When the country’s worst disaster since the 2004 Indian Ocean earthquake and tsunami struck on 27 November, the 43-year-old labourer did not receive warnings in Tamil, the language he speaks and one of Sri Lanka’s two official languages. The few warnings issued came in Sinhala and English, while Tamil – spoken by millions of Sri Lankans like him – was completely left out.

“I am lucky I was home when the landslide struck,” Dayalan told The New Humanitarian. His house – in the hard-hit central district of Matale – had been a refuge for 18 others displaced by the floods, but when the waters triggered landslides, they too had to flee. “We can only see part of the rooftop now because everything else is under mud.”

Had Dayalan not been home that night, his wife, his three young children, and his elderly parents would all have had to escape on their own. He said none of the approximately 20 families living on tea plantations close by received any warning of what was coming.

As of 17 December, the government-run Disaster Management Centre (DMC) reported 643 deaths from Cyclone Ditwah. Nearly 200 people are still missing, and 1.7 million have been impacted by the storms – meaning they have been displaced or their homes have been damaged. Estimated economic losses amount to $6 billion, or 3.5% of Sri Lanka’s GDP.

The DMC said 32 million text alerts were sent out, but The New Humanitarian found that many people, especially in at-risk areas, did not receive them. In plantations, predominantly Malayaigi Tamil families (descended from communities in India) had to depend on social media for news that never came to them in a language they understood.

According to Nagamuthu Naguleshwary, chair of the Uva Farmers Development Foundation, which seeks to empower plantation communities in Uva province’s Badulla district, historically marginalised tea estate workers face an added layer of risk because information is often filtered to them through their employers, who still control many aspects of their lives. This can lead to gaps in disaster preparedness and response because these additional vulnerabilities aren’t factored in, Naguleshwary explained.

Tamils, 12.2% of the population, have faced discrimination on language and political rights since Sri Lanka gained independence from Britain in 1948. Hindu-majority Tamils in Northern province and Eastern province staged a separatist campaign in the late 1980s that was brought to a bloody end in 2009.

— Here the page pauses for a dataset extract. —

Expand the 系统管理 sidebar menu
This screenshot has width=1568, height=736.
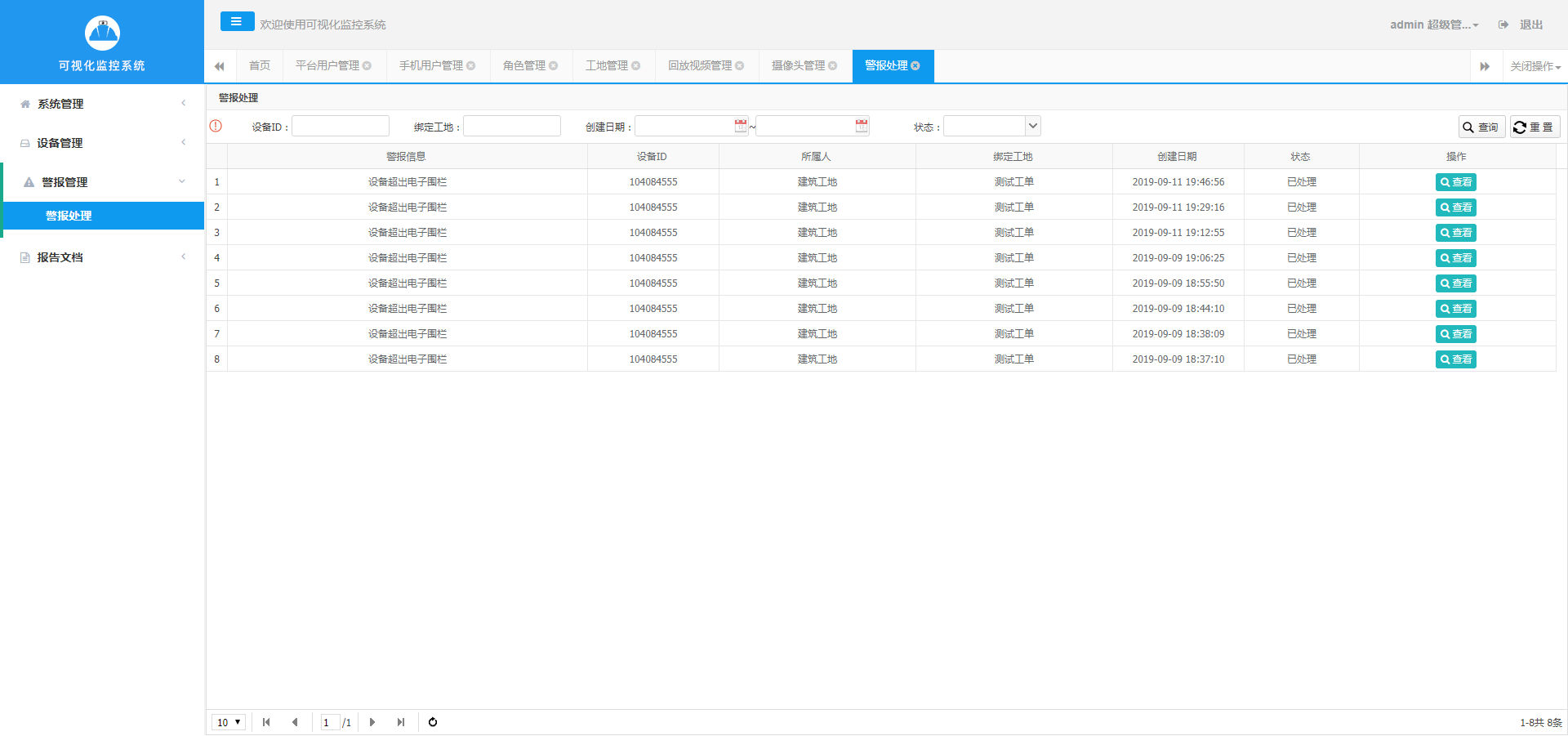[102, 104]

The New Humanitarian’s reporting underlines how legacies of marginalisation persist to this day, and how they have combined with government failures in implementing early warning best practice to produce dangerous gaps in protection for vulnerable communities.

Was there a warning?

The DMC has been repeatedly investigated for translation failures, exposing a disconnect between policies the state subscribes to – like the Sendai Framework for Disaster Risk Reduction and the UN's Early Warnings for All (EW4A) initiative – and actions by officials on the ground.

While Sri Lanka has established a national multi-hazard early warning system, the communications breakdown during Cyclone Ditwah raises serious doubts about whether the “last-mile connectivity” and “inclusive, people-centred” approaches mandated under EW4A exist beyond paper commitments.

Government agencies issued contradictory reports about when warnings were activated.

While the Meteorology Department claims it issued warnings on 12 November, red alerts predicting extreme rainfall only came on 25 November.

The Met Department severely understated the rainfall scale, predicting 75-150 mm, but some of the worst-affected areas, like Matale, saw nearly 1,000 mm, according to official sources who spoke to The New Humanitarian on condition of anonymity.

Critically, warnings in the Tamil language often didn't come at all, even though census data shows many of the most vulnerable areas have predominantly Tamil-speaking communities.

“There were no prior warnings from authorities,” Jesimathuran Kunaratnam, a 28-year-old farmer in Northern province’s Jaffna district, told The New Humanitarian. Everything in his five-acre paddy fields was washed away. Hitting so close to harvest season, the cyclone's impacts were devastating.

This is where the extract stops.